If the output of this command is something like this:

malloc(): corrupted top size
Aborted (core dumped)

Then the overflow was successful.

That was quite a ride.

I promise we will not go deeper into it. The Qualys article shows that they developed three different exploits, which helped them obtain full root privileges on the platforms mentioned in this post earlier, but I will not cover them here. I just wanted to make their findings a little bit easier to understand for the developer community. The code snippets were taken from their article.

Scademy has you covered

Would you like to see the exploitation of the sudo bug in real life? We cover it in some of our courses related to C++ secure coding. If this is something you are interested in, check it out!

Let’s go to our next part.

How does this affect you, and what should you do?

It goes without saying that if you use any of the OS versions mentioned in this article, you should immediately update sudo to the latest version if you hadn’t already done so. As the vulnerability was fixed shortly after the article’s release, this should be a piece of cake.

The good news is that the article was released after the patch was ready, so most probably everyone who regularly updates their software already used the patched version when the report appeared in the media. Another good news is that Qualys was likely the first to find the vulnerability. When writing this post, I did not find any mentions of successful exploitations of the sudo bug.
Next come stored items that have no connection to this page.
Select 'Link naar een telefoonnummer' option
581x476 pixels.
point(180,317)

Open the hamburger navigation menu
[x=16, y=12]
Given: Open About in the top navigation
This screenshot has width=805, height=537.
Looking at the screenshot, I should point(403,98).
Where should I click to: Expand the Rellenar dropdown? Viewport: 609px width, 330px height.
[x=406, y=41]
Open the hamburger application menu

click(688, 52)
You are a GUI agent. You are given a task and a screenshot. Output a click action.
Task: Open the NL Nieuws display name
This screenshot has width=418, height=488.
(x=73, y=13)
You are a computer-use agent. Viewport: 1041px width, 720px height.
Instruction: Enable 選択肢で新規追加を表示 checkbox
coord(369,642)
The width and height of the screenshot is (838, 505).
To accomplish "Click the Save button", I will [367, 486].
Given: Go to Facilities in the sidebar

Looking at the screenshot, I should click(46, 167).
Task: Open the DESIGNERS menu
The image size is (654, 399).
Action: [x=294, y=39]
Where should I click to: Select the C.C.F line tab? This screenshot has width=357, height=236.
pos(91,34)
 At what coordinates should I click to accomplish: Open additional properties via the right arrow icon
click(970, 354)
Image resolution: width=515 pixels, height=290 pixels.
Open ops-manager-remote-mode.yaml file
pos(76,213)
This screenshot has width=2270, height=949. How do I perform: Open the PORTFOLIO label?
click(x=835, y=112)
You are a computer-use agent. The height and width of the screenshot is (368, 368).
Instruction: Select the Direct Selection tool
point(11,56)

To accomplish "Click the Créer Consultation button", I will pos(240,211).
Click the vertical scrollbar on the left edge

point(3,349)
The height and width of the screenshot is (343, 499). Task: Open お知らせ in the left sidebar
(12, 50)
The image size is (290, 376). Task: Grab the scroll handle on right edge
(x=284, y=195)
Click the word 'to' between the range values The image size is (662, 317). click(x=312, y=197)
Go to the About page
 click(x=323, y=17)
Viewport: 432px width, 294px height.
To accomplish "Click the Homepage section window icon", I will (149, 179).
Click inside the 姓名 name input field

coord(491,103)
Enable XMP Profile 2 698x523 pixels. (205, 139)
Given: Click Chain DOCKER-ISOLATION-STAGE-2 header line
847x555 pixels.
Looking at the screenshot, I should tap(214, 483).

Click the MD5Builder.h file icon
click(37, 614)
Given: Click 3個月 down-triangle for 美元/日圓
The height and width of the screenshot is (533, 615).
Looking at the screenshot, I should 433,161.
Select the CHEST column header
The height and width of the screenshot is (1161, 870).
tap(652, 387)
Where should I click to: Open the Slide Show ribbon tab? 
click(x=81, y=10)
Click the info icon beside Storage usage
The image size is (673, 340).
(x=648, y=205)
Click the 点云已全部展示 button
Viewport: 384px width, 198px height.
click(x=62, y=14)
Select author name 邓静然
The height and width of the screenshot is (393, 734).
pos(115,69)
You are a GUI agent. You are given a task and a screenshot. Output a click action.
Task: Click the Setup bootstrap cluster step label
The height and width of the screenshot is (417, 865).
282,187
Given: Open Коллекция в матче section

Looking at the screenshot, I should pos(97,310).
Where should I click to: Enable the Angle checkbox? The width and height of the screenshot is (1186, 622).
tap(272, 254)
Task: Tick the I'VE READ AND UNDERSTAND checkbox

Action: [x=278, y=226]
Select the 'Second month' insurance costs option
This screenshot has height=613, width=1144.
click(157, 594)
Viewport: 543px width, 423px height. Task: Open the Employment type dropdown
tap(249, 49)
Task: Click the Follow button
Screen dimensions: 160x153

Although, as we all know, exploitations happen without being in the media…

Secure coding lessons

So what are some of the critical lessons in this example? First, it is a good practice to always escape/filter user input right before its usage. Doing so would have prevented the different conditions used in the code for escaping and unescaping. When we look at the commit, which contains the patch for the sudo bug, we see that the developers introduced stricter flag checking. Nice!

Furthermore, the check for the end-of-word backslash (and the null terminator) was hardcoded into the condition.

973     if (from[0] == '\\' && from[1] != '\0' &&
974         !isspace((unsigned char)from[1])) {

Escaping and unescaping are still very far away from each other in the code, making it harder to maintain.

This leads to another lesson: never assume that input is well-formatted. The developers did a good job considering this one because they even put the lesson in the commit message. 😉

“Don’t assume the sudo front-end is sending reasonable mode flags. These checks need to be kept consistent between the sudo front-end and the sudoers plugin."

— millert

Closing thoughts

The sudo bug is a severe problem since it was found in the code, whose sole responsibility is managing privileged access in Linux systems. How paradoxical, as Linux is widely known for its outstanding security. The only reason that makes it less severe is that it is a local only attack, as stated in this post, which means that the attacker must have access to the vulnerable computer and be able to run programs on it. It is not remotely exploitable without authentication.

But still, the sudo bug is an excellent example of why security is an essential factor while developing software.